Document text:

▼

Boards are Electing Independent Board Chairs, Experimenting with Committee Structures, & Holding More Meetings
Wednesday, July 20th, 2022
A new report from The Conference Board reveals that boards are increasingly electing independent board chairs. In the S&P 500, the share of independent board chairs increased from 30 percent in 2018 to 37 percent as of June 2022, while the share of companies combining the chair and CEO roles decreased from 49 percent to 44 percent. These changes are not being driven by an overriding wave of shareholder sentiment, but rather by internal governance and business reasons, including an increase in the level and scope of responsibilities of US corporate boards.
Additionally, boards at larger companies in particular are holding more meetings than before the pandemic—a trend likely to continue: Whereas S&P 500 companies held 7.8 meetings on average in 2019, the average rose to 8.3 in 2021. Companies are also experimenting with committee structures to address the expanding set of ESG risks and growing workloads. While public companies with under $5 billion in annual revenue typically have just three committees, larger companies tend to have four or five standing committees. This reflects that larger companies have moved beyond simply satisfying the stock exchange listing standards and other regulatory requirements.
The report also reveals that smaller companies are seeing a decrease in independent chairs with business strategy experience. In the Russell 3000, the share with such experience decreased from 79 percent in 2018 to 76 percent in 2022—and is poised to further decline in the years ahead.
The report includes insights and data—as recent as June 2022—relating to board leadership, meetings, and committees at S&P 500 and Russell 3000 boards. It is the second in a three-part series, with the first report examining board composition and the third report (to come) examining board refreshment.

▲

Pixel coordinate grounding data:
▼

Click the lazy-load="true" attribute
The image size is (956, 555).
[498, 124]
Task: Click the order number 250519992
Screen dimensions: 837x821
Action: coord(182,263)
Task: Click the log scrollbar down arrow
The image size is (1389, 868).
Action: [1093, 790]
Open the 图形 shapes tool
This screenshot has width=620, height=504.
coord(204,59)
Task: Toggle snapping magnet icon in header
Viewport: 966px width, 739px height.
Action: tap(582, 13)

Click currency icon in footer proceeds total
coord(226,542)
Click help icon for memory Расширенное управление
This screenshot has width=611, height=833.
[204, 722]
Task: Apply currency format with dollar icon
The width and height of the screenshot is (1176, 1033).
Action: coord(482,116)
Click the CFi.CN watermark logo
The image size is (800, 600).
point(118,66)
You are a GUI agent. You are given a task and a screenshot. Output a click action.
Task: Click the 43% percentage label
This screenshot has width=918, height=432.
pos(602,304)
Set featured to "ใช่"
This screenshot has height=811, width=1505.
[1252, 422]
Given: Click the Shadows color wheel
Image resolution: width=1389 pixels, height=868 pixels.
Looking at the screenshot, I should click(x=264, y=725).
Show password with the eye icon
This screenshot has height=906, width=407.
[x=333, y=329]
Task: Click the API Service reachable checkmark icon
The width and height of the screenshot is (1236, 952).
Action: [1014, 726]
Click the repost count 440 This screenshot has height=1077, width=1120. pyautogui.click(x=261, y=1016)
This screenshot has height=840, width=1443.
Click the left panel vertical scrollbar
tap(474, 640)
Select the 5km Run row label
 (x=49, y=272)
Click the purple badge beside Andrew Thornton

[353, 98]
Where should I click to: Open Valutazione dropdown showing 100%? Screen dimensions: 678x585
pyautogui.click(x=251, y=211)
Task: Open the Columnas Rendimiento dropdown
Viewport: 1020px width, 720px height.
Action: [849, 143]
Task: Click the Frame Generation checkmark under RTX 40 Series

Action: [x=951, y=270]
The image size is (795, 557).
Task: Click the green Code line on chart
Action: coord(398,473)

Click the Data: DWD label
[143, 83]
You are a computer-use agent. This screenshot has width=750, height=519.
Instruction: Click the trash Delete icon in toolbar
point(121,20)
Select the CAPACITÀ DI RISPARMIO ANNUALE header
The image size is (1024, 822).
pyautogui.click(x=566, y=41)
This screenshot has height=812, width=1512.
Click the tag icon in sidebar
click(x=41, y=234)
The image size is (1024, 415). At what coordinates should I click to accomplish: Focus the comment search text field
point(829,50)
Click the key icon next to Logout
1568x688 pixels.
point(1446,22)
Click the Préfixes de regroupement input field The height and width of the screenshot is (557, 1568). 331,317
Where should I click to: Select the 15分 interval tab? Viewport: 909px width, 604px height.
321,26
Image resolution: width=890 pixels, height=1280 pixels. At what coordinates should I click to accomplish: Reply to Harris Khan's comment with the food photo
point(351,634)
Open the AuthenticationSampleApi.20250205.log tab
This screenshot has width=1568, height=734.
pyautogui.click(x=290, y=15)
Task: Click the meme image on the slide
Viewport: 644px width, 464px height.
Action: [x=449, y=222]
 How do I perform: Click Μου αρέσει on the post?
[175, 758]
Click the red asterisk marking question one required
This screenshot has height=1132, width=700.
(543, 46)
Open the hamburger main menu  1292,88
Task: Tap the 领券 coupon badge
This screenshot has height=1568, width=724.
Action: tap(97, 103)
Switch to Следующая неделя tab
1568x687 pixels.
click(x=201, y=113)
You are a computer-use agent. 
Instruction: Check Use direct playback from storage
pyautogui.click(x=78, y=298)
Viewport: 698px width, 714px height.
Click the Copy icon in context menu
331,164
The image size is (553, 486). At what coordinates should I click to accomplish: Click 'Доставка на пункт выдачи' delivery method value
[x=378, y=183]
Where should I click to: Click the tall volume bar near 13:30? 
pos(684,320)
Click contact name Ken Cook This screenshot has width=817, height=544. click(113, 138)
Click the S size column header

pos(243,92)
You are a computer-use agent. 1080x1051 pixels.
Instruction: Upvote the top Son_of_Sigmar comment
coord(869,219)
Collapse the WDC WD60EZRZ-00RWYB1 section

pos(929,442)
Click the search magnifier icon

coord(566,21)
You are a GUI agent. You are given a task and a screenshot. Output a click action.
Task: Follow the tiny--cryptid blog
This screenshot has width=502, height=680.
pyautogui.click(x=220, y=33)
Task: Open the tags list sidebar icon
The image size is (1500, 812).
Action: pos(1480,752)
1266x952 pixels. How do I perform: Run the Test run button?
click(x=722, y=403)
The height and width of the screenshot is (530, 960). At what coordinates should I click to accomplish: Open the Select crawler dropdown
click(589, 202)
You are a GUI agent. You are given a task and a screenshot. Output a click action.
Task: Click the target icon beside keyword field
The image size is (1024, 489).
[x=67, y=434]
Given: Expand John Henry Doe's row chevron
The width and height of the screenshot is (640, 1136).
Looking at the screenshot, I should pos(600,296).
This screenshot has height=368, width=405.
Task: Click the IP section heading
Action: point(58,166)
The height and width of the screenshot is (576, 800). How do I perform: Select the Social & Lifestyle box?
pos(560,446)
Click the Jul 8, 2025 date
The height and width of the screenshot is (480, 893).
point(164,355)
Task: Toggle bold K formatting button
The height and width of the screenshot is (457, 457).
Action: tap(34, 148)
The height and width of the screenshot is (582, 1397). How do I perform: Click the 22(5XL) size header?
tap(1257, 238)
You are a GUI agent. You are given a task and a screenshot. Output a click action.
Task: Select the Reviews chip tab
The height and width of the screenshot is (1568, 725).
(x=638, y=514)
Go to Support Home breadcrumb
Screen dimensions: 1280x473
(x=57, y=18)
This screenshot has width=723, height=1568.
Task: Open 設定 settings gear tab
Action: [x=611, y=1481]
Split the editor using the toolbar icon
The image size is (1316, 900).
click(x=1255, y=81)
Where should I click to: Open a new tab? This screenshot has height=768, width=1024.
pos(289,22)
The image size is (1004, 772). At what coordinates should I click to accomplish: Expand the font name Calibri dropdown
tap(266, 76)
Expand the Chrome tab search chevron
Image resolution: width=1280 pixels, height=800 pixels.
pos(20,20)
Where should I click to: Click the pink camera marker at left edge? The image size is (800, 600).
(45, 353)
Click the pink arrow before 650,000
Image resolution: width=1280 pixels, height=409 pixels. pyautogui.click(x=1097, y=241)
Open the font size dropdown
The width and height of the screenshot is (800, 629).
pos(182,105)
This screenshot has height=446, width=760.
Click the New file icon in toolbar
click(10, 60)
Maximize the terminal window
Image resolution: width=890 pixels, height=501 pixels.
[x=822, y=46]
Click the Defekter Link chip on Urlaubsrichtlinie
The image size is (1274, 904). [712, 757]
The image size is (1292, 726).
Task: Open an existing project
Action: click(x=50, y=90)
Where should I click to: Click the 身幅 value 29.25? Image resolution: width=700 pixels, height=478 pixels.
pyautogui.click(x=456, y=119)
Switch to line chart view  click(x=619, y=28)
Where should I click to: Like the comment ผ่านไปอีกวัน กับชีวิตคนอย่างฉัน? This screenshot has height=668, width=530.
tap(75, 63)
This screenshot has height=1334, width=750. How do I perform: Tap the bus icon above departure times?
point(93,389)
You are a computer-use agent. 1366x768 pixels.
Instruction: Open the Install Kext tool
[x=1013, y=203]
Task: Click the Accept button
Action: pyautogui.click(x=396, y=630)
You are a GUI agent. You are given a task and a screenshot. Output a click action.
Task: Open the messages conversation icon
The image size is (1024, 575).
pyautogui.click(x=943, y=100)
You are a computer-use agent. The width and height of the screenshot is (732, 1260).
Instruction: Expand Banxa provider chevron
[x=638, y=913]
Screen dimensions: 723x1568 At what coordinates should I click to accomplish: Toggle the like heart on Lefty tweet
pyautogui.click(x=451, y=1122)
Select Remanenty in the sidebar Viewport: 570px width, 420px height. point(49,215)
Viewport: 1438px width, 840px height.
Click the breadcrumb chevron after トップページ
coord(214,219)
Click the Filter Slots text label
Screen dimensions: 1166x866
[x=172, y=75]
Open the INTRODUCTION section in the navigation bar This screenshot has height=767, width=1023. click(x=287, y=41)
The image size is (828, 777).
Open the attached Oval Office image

▲

Questions to answer:
- A) Answer these from the board leadership article:
(i) What share of S&P 500 board chairs were independent as of June 2022?
(ii) How many meetings did S&P 500 companies hold on average in 2021?
(iii) Which report in its series is this one?
- B) Retype the board leadership article between "Boards are Electing" and "US corporate boards.", inclusive.

Per-task outputs:
- A)
(i) 37 percent
(ii) 8.3
(iii) The second in a three-part series

- B)
Boards are Electing Independent Board Chairs, Experimenting with Committee Structures, & Holding More Meetings
Wednesday, July 20th, 2022
A new report from The Conference Board reveals that boards are increasingly electing independent board chairs. In the S&P 500, the share of independent board chairs increased from 30 percent in 2018 to 37 percent as of June 2022, while the share of companies combining the chair and CEO roles decreased from 49 percent to 44 percent. These changes are not being driven by an overriding wave of shareholder sentiment, but rather by internal governance and business reasons, including an increase in the level and scope of responsibilities of US corporate boards.